- 页面节选
5 分钟快速开始¶
这里给出一个快速上手AgentHeaven的简单示例,用一个情感分析的应用场景,展示AgentHeaven是如何利用经验提升模型问答的准确率。
数据集准备¶
下载IMDb Movie Review Dataset https://ai.stanford.edu/~amaas/data/sentiment/
自行用脚本处理数据,处理后的数据格式如下,保存到dataset.json文件中
[
{
"text": "I had a heck of a good time viewing.....",
"tag": "pos"
},
{
"text": "I loved this film, at first....",
"tag": "pos"
}
]
LLM配置¶
参考 LLM配置
第一轮问答¶
下面的autotask方法调用大模型进行情感分析,llm_args参数指定LLM配置中的模型。
from ahvn.utils.exts.autotask import autotask
from ahvn.cache import JsonCache
analyzer_task = autotask(
descriptions="Sentiment analysis. Rate the sentiment of the text from 1 to 10. Return an integer.",
output_schema={"mode": "repr"},
llm_args={"preset": "sys"},
)
接着声明了一个缓存,类型是JsonCache,这是AgentHeaven内置的一种缓存类型,缓存信息以Json的格式存储在本地。
cache = JsonCache("./json_cache")

- 数据节选
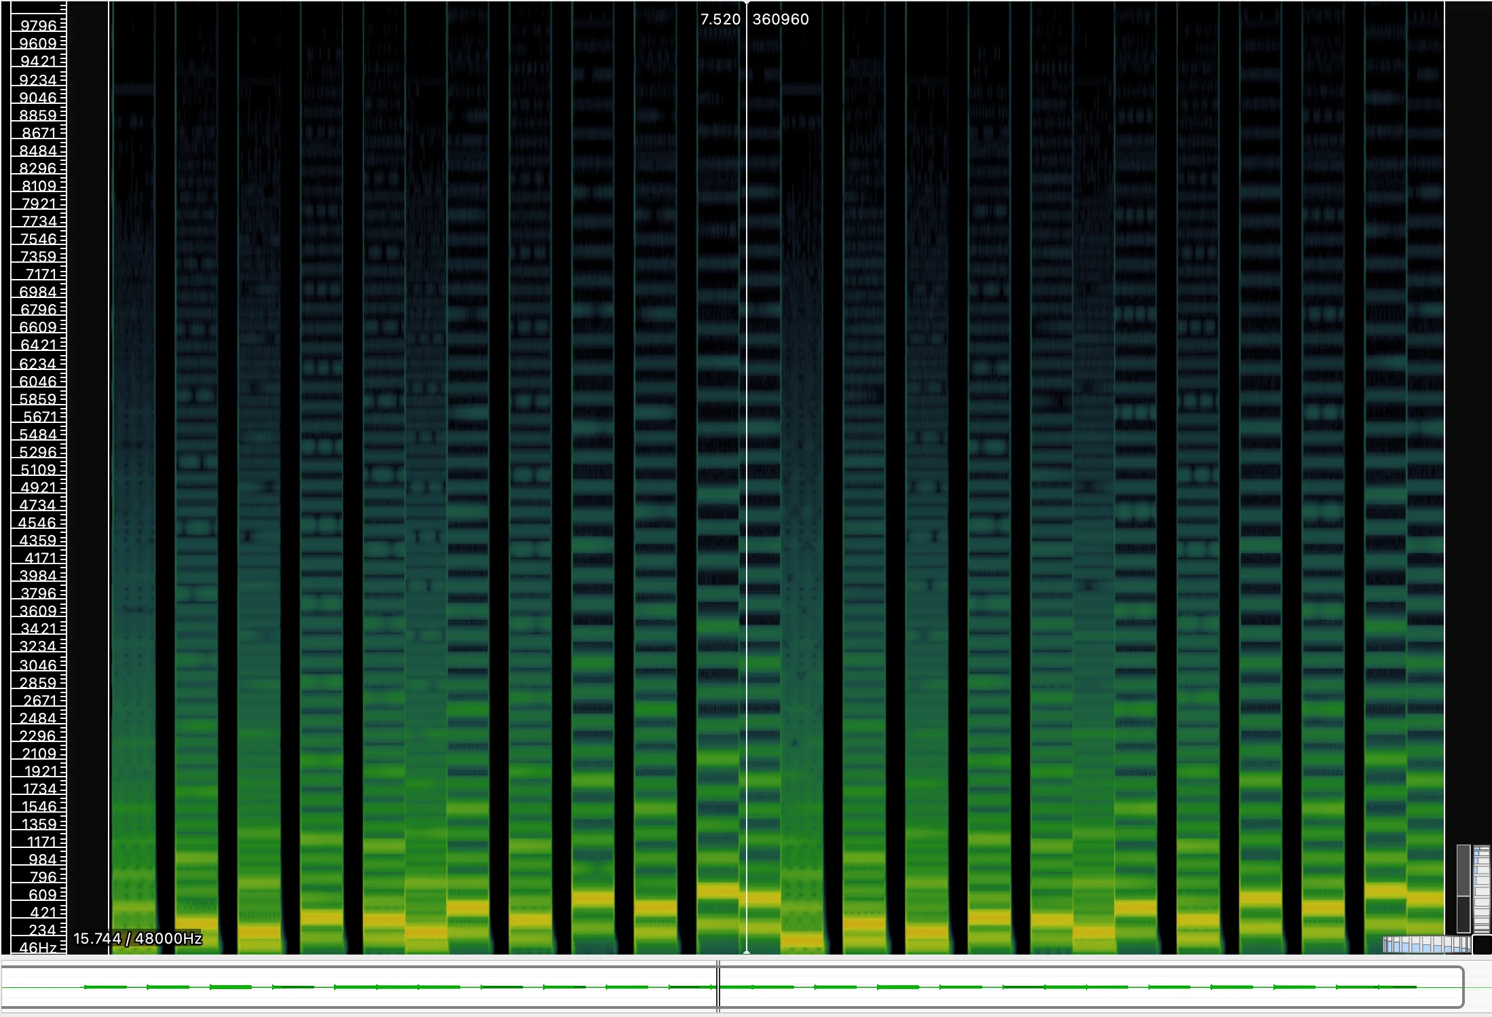The height and width of the screenshot is (1017, 1492).
Task: Click the white playhead line in spectrogram
Action: click(x=747, y=475)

- 你的任务
1: 在 AgentHeaven 快速开始的页面节选里,JsonCache 的缓存信息以什么格式存储,存在哪里?
2: 请给出 AgentHeaven 快速开始页面节选在最后一行之后的续写内容。

- 答案汇总
1: 以 Json 格式存储在本地。

2:
@cache.memoize()是一个装饰器,用该装饰器修饰的方法,会将每次的函数调用信息缓存下来。
@cache.memoize()
def sentiment_analyzer(text):
return analyzer_task(inputs={"text": text})
打开缓存的json文件可以看到,包括函数名、输入信息和输出信息都被缓存了。
{
"func": "sentiment_analyzer",
"inputs": {"text": "NOTE TO ALL DIRECTORS: Long is not necessarily..."},
"output": 3,
"metadata": {}
}
对于之前获取到的数据集dataset.json,调用autotask方法进行情感分析,评分1到5是消极情绪,6到10是积极情绪,完整代码如下:
cache = JsonCache("./json_cache")
@cache.memoize()
def sentiment_analyzer(text):
return analyzer_task(inputs={"text": text})
def evaluate_accuracy(json_file_path):
with open(json_file_path, 'r', encoding='utf-8') as f:
dataset = json.load(f)
total_count = len(dataset)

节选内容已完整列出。